The difference between success and failure on the pitcher's mound is as fine a line as it ever has been, says Cubs Assistant General Manager Randy Bush, and Cotts has learned that lesson the hard way this season.

"The stuff is just as good as it was when he was on a World Championship team and had a (1.94) ERA. The stuff is still there," said Bush.

But "stuff" alone doesn't always equal success.

"What's happened now is he's not commanding his stuff as well," Bush said. "When you have good stuff and you're behind in the count, you throw it down the middle and it gets hit hard in the big leagues. He's trying to get back to having that command, and he will get back to that."

Cotts had never thrown a pitch in Triple-A until this year. Having established himself as one of the best setup men in the White Sox bullpen just two short years ago, he might have figured that the only time he would experience life in the minor leagues again would be on a rehab assignment.

In fairness, Cotts has been injured this season.

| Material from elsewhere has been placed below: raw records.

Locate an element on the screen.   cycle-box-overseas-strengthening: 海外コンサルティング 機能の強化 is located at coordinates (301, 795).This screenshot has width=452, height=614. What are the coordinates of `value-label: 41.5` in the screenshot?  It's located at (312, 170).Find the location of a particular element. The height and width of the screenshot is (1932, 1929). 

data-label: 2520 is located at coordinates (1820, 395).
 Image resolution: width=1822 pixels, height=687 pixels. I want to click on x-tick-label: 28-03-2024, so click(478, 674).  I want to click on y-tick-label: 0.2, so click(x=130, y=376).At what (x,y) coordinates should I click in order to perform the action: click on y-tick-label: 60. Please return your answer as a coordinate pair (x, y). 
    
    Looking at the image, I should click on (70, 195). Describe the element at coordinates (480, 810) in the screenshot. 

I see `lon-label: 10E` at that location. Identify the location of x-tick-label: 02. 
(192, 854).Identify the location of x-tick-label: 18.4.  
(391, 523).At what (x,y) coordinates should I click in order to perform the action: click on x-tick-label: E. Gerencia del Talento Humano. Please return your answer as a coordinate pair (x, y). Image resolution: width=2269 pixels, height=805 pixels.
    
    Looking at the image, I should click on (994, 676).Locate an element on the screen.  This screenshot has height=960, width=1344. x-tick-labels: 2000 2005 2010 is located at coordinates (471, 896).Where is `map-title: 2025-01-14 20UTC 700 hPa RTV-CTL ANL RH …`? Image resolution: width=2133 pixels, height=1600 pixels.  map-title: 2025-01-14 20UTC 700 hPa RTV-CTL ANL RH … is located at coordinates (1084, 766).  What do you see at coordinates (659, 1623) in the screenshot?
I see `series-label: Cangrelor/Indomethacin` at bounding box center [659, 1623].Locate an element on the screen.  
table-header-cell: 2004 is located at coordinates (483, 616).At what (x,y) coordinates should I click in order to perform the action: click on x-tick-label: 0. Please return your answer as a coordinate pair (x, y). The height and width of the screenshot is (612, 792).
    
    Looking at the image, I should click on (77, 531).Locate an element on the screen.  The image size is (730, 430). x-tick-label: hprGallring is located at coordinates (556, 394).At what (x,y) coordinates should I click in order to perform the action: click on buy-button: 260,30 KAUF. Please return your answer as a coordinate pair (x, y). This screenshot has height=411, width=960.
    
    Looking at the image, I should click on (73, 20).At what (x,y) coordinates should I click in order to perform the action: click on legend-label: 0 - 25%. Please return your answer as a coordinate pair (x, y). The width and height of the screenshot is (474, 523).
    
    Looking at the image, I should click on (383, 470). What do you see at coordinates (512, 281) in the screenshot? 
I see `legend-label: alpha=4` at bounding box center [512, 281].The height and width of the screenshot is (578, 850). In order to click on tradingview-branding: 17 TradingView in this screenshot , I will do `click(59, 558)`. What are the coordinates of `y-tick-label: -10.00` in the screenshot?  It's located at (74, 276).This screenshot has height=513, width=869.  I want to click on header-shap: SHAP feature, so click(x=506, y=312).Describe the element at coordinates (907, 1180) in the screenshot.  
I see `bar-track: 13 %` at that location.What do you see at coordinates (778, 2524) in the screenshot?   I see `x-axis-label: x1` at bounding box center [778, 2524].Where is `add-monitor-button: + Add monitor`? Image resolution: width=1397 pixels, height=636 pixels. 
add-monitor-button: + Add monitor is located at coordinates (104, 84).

But that has had nothing to do with his struggles, which existed well before he sustained a hamstring injury and spent a month on the shelf beginning in mid-June.

"Starting and not doing well is what affected my numbers," says Cotts, 0-1 with a 7.33 ERA in six starts with Iowa earlier this season.

Cotts said he was not upset by the Cubs' decision to send him down despite his success in the first month followed by a pair of bad outings.

"It really came down to a matter of numbers," Cotts recalled. "It might have been a little shocker, but you have to deal with it."

Cotts' goal now is to get back to the level he was once dominant at.

"That's the whole goal for all of these guys," Iowa pitching coach Mike Harkey said of Cotts. "For Neal, who's already had a lot of success at the major league level, he needs to understand ... he does understand that his fastball command is something that has to be better.

"He's worked hard to make it better, to sharpen up his breaking stuff and to become a better pitcher. It's been tough for him, but he's been as positive as any pitcher that's in the situation that he's in," Harkey added.

While Cotts made several starts earlier in the year with Iowa, the left-hander has since gone back into the bullpen after coming off the disabled list. (He was originally a starter in the White Sox and Oakland A's systems.)

Last Thursday night, the southpaw tossed a season-high 3 2/3 innings from the bullpen in Triple-A Iowa's 10-2 victory over the New Orleans Zephyrs. He scattered one run on two hits, striking out four without allowing a walk.

The win was Cotts' first since July 1, 2006, in a game at Wrigley Field. He said afterward that he still wasn't sure what role he may fill in the long-run, but the safe money for now is on the bullpen.

"It's hard to tell," Cotts said when asked about his role with the Cubs. "I've done both and I feel comfortable doing both. Coming out of the ‘pen now, it feels more comfortable since I've done it for the past three years."

Regardless of what role he's in, Cotts will need to show the Cubs the same kind of consistency and command that he showed for the White Sox in 2005 if he is to carry his success from that year over to the other side of town.

He may get his chance when big league rosters expand next month.

"He's got a good arm, but as with the majority of our pitchers, there are times when they have big league outings and there are times where they don't," Iowa manager Buddy Bailey said of Cotts, who has struck out 42 batters and walked 28 in 44 2/3 innings with Iowa overall this season.

Bush concurred.

"That's all it is for him – getting back to commanding his pitches and having that success to where he knows he can throw a pitch in a certain count to get guys out," he said.

For now, Cotts appears to be biding his time at Triple-A, where his numbers have been considerably stronger since returning to the bullpen.

He has a 3.38 ERA and a .189 average against in 15 relief outings. Those numbers, duplicated at the major league level, would look good in a bullpen that has at times this season been no less inconsistent than Cotts.

His teammates have enjoyed the veteran experience Cotts brings to a clubhouse that is made up of many young pitching prospects.

"He knows how to take care of his business and he shows us every day what it's like to be a professional," said Iowa reliever Clay Rapada. "He's been up there for a few years so it helps when he's working hard because it shows the rest of us how hard we need to work just to get there."